LISTED RECORDS:
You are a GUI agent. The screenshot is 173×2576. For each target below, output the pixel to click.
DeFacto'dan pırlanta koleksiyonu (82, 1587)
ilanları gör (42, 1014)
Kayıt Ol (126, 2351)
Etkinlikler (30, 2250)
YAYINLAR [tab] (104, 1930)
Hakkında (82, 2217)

EXERCISE BRIEF:
Extract every line above exactly as it stands.

RESULT:
You are a GUI agent. The screenshot is 173×2576. For each target below, output the pixel to click.
DeFacto'dan pırlanta koleksiyonu (82, 1587)
ilanları gör (42, 1014)
Kayıt Ol (126, 2351)
Etkinlikler (30, 2250)
YAYINLAR [tab] (104, 1930)
Hakkında (82, 2217)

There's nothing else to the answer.